Puppy Experiment Shows How Dogs Connect With Humans From Birth

Puppy Experiment Shows How Dogs Connect With Humans From Birth

New research published this week suggests that dogs are born to understand people, at least to some extent. The study showed that 8-week-old puppies preparing to become service dogs were already capable of communicating with humans, even without formal training. Moreover, they found that genetics played a large role in determining how well these puppies did on certain tasks of communication.

The fate of dog and man has been entwined for millennia (exactly how long is still a mystery, with estimates ranging from 14,000 to 40,000 years ago). Along the way, dogs have evolved in response to the partnership they’ve formed with us. In more recent centuries, we’ve also purposefully bred dogs to become capable of performing specific tasks or to achieve a specific look and temperament, though not always to the benefit of the dogs themselves.

One clear way dogs have evolved is in their ability to communicate with humans. Dogs have become astonishingly good at understanding our body language and responding to our gestures, probably more so than any other species in the world, including our closest ape relatives. But exactly how this ability develops is still something of a mystery, according to lead study author Emily Bray, a post-doctoral research associate at the University of Arizona’s Canine Cognition Centre.

Lead study author Emily Bray (Photo: University of Arizona)
Lead study author Emily Bray (Photo: University of Arizona)

“Is it because, over the course of domestication, these sorts of skills have been selected for, and dogs are now set up to be receptive to our communication from shortly after birth?” Bray wrote to Gizmodo in an email. “Or is the acquisition of these skills really just dependent upon learning and the experiences that dogs accrue over their lives, given that they grow up in such close proximity to us humans?”

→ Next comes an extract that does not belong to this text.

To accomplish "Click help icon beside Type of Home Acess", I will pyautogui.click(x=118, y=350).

To help find out, Bray and her team studied 375 trainees from the California-based service dog organisation Canine Companions. These pups are eventually put through an extensive training to become service animals, which obviously involves lots of one-on-one interaction with humans. But at the 8-week mark, they still live with their litter and only briefly interact with people, and their recent genetic ancestry (or pedigree) is well documented, both of which made them ideal test subjects for the team.

The puppies were given established tests of human-dog communication, such as a task that had people point to where hidden food could be found (the test was designed to not allow dogs to simply sniff out the food), or another test that measured their willingness to hold eye contact with people.

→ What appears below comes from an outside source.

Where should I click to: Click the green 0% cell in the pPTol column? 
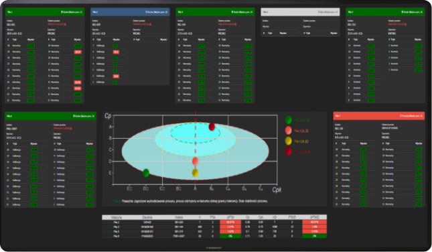tap(230, 236)
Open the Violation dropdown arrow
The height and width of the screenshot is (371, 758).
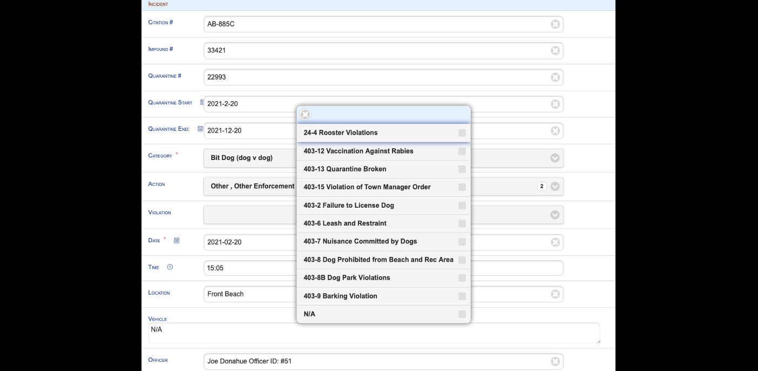[554, 215]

The team found that even at 8 weeks and right from the very first trial, most puppies could understand that a person looking at them, saying “puppy look!”, and pointing meant something, and they managed to find the food. They also tended to reciprocate a person calling out to them in baby talk while staring into their eyes and held the person’s gaze. Overall, the team estimated that genetics could explain more than 40% of the variation in a dog’s capacity to follow the finger-pointing.

The study involved 375 budding service dogs from the Canine Companions service dog organisation. (Photo: Courtesy of Emily Bray/University of Arizona)
The study involved 375 budding service dogs from the Canine Companions service dog organisation. (Photo: Courtesy of Emily Bray/University of Arizona)

The findings, published Thursday in Current Biology, “are the first direct evidence that a large proportion of variation in dog social cognition is heritable, and thus has a strong genetic basis,” Bray said. “If similar heritable variation was present in the wolf populations that gave rise to dogs (thousands of years ago), these social communicative skills would have had strong potential to undergo rapid selection.”

The current study is part of a larger project Bray and her colleagues have been conducting, studying these service dogs trainees as they grow up. So far, other research of theirs has suggested that especially attentive puppies continued to be very attentive as 2-year-old adults, further cementing the influence of genetics. The dogs are also being tracked to see whether early success in the team’s tests actually correlates to a higher graduation rate as service dogs. And the implications of the team’s research may extend even further.

“Now that we know there is a strong heritable component to these social-communicative skills, the next step is to see if we can identify some of the specific genes that contribute to these behaviours,” said Bray. They now plan to study whether there are certain genetic markers that could predict a dog’s capacity for human cooperation, with the far-off hope being that it could one day be possible to tell which dogs or breeds are best suited to become service animals.

Of course, genetics is only one part of the picture that guides the behaviour of dogs (and humans, for that matter). To that end, the team is also working on a study meant to tease out how a dog’s early environment can affect their ability to translate human language, such as the parenting style of their litter mums.